%%
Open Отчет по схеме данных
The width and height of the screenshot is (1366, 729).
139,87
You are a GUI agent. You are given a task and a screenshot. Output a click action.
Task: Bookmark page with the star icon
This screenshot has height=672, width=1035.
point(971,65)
%%
#### DO THIS
Please write out again only the lines of the records from the one containing "You are a GUI" through the end of the records, both included, with the requests kept as they are. Shift every coordinate in the answers by adding 73 to each number.

#### REPLY
You are a GUI agent. You are given a task and a screenshot. Output a click action.
Task: Bookmark page with the star icon
This screenshot has height=672, width=1035.
point(1044,138)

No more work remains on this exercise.